梁臨無辜地眨了下眼睛,佩佩阿姨把我跟梁臨趕走了,非說她看不清是因為我擋住了她的光線。
上樓的時候,我跟梁臨說還是得抽空去給佩佩阿姨配一副眼睛,順便給趙聞禮也配一副吧。
梁臨點頭。
我的身高體重基本已經定型,不需要佩佩阿姨常常給我做衣服。雖然如此,她還是在我畢業典禮前把衣服做做好,并且放在了我的床頭,她甚至還給梁臨也做了一件一模一樣的。
畢業典禮當天,我跟梁臨同時出門去我們學校。
到學校後,我去了禮堂我們班,梁臨直接去了後臺。
梁臨在時隔六年後,又要在我的畢業典禮發表演講。他說的那些冠冕堂皇的話,我一個字也沒有聽進度,甚至有些犯困地思考起,我未來在小學當牙醫的時候,能不能偶爾給學生上牙齒健康的課程?
我們班畢業生總共五個人,在非常後面才被邀請上臺領證書。本來發證書的人是校長,換成我們班之後,又變成了梁臨來給我們發證書。
梁臨把證書發到我面前來的時候,我感覺禮堂內的嘈雜聲驟然大了起來。
我伸手接過梁臨遞給我的證書,有些無奈地說:“不要濫用權利啊!”
梁臨沖我眨了下眼睛:“那又有什麽關系嘛。”
我們兩簡短地交流完後,梁臨走過給下一個同學送去了證書。我瞥了一眼,看見那個同學對此似乎有些激動,他甚至手都有些顫抖。
我見狀有些無語,想着——拜托,你平時也知道我是梁臨未婚夫吧,怎麽跟我說話的時候沒有這麽激動?去年的時候還在診所跟別人在背後說我,見到梁臨有什麽好激動的啊?
我盯着梁臨的側臉看了一會兒,好吧,因為不了解,所以覺得梁臨身上籠罩着非常多的光環。
我收回目光,突然覺得有些開心了起來,但是我能夠看見剝開所有光環下的梁臨,會生氣會害羞會什麽事情都願意跟我說。
我低頭看了眼自己的畢業證書,從此以後我就再也不是學生了,也再沒有寒暑假,要開始以一個成年人的方式來進行思考了。
也不知道是不是一件好事。
梁臨給所有人頒了證書後又走了回來,走到我面前的時候,他特意停留了下:“畢業快樂寶貝。
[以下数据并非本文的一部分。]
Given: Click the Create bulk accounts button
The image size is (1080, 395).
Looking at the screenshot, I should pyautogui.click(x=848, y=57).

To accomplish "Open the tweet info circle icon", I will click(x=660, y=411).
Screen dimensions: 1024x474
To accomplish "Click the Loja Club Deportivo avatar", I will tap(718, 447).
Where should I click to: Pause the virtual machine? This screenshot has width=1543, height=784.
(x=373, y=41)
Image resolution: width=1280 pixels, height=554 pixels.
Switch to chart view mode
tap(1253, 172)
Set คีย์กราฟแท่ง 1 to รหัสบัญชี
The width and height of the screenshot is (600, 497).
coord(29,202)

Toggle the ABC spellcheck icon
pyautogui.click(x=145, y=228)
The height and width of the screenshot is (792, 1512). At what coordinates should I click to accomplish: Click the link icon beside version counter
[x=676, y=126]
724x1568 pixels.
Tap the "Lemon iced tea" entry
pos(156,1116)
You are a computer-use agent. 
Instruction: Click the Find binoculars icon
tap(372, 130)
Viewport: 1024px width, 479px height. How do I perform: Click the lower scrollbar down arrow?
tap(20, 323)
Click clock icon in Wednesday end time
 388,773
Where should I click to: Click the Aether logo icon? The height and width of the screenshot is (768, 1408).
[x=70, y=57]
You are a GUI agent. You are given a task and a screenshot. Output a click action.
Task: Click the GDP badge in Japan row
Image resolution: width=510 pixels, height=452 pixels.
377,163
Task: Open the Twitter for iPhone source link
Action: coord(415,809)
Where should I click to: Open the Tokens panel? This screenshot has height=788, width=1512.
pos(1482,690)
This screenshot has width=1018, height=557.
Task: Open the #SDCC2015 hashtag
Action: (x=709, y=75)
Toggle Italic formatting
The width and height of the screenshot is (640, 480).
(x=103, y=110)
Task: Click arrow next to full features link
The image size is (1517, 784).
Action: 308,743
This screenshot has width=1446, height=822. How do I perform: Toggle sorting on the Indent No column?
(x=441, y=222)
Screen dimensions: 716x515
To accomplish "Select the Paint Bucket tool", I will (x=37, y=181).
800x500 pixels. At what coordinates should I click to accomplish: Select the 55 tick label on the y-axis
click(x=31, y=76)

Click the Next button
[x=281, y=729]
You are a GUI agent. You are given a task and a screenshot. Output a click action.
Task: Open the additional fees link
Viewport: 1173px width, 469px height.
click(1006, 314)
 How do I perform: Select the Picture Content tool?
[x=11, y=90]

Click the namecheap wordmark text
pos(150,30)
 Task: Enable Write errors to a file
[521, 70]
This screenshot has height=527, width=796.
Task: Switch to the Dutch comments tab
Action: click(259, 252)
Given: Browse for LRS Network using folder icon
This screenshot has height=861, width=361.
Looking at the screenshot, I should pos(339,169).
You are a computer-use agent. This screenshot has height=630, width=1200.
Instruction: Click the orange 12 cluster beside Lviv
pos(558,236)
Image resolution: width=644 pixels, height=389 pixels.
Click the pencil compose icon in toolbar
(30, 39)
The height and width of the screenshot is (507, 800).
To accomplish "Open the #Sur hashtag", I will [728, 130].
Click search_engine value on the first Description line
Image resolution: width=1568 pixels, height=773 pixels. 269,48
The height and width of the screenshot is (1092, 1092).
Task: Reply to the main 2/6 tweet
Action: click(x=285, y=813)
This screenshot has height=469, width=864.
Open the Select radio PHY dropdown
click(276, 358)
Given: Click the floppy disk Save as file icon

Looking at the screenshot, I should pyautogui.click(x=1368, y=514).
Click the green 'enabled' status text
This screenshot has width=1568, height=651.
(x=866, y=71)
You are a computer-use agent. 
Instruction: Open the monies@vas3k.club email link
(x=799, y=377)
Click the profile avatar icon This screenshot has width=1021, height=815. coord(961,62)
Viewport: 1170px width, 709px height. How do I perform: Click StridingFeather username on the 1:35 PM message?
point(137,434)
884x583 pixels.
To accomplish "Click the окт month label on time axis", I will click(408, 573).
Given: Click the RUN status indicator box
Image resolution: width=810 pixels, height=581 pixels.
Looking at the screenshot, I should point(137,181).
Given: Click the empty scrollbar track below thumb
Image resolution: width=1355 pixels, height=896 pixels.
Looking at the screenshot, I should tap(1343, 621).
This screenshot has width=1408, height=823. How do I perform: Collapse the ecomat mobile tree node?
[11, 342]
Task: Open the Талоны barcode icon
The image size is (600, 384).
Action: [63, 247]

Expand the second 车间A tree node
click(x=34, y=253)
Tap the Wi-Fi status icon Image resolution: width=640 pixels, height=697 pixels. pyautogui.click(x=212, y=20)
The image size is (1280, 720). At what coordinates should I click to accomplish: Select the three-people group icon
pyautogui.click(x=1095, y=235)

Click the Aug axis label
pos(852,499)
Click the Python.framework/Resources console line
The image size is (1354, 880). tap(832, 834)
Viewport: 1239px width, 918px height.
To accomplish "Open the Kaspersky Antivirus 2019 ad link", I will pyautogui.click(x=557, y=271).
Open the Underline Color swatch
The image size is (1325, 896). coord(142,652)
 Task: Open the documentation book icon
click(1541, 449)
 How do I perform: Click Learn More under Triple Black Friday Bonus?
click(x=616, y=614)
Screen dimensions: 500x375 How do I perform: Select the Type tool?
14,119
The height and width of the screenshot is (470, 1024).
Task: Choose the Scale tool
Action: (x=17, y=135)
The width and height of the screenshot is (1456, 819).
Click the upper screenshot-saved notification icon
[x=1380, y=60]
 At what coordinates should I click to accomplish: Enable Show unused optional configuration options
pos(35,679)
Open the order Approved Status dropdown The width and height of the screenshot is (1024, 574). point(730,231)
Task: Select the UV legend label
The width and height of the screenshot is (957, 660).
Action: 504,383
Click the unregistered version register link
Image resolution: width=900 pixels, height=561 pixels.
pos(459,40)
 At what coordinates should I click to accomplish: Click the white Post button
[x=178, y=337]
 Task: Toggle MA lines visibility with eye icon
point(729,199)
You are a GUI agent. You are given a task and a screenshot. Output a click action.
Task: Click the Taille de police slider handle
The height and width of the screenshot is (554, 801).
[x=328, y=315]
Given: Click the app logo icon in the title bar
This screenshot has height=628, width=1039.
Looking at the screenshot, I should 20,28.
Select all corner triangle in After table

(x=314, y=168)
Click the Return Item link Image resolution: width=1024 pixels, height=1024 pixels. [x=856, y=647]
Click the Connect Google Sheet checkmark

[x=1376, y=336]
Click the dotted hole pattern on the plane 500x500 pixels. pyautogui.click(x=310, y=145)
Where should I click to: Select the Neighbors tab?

”
我擡起眼睛看了他一眼。
他笑眯眯地沖我眨了眨眼睛,随後又走回了演講臺上。我們班同學從講臺走退了下去,新的畢業生又上了臺。
下臺前,我又回頭看了一眼,梁臨還站在那笑眯眯地看着我。
我側了下頭,對他非常誇張地飛了個吻,而後揮手跟他表示一會兒見。
梁臨眨了眨眼睛,我看見他耳後根到脖下方又紅了起來,他鎮定地移開了自己的目光。
我跟着同學走,好笑地想着——這麽容易害羞,之前怎麽沒有發現過?
畢業的第二天,我就直接進入了我的工作崗位,但是我的工作非常清閑,連着幾天都沒有一個病患上門,即使是非常簡單的傷口清理工作,我的新同事都不會把工作安排給我。
我猜這是成為梁臨未婚夫的某個壞處,沒有人願意安排工作給我。
我作為一個牙科醫生,也不能去搶別人外科的病人,只能在自己工位內一邊繼續做牙齒保護的宣傳資料,一邊看書學習。
這麽清閑地工作了一個月後,晚上我在房間畫牙齒,梁臨板着臉回家。
可能因為梁臨工作非常需要假裝很成熟的樣子,梁臨整天出門回來都是一副冷着臉的表情,看起來生人勿進非常兇。
“笑一下啦。”我把牙齒畫得非常漂亮,瞥見他進門,提醒了一句。
梁臨吐出一口氣,快速地走到我面前:“妹妹,你還記得我們初一暑假的時候,那個外來的小孩嗎?”
我昂了聲,放下自己的畫筆,把五年時間保護的非常好的‘平板電腦’抽了出來:“記得啊,他給我送了個這個,但是沒有給我充電器,一會兒就沒電了。”
我頓了頓:“五年了?對哦,我忘記他叫什麽名字了,是不是到了你們家跟他約定要來的時間了?”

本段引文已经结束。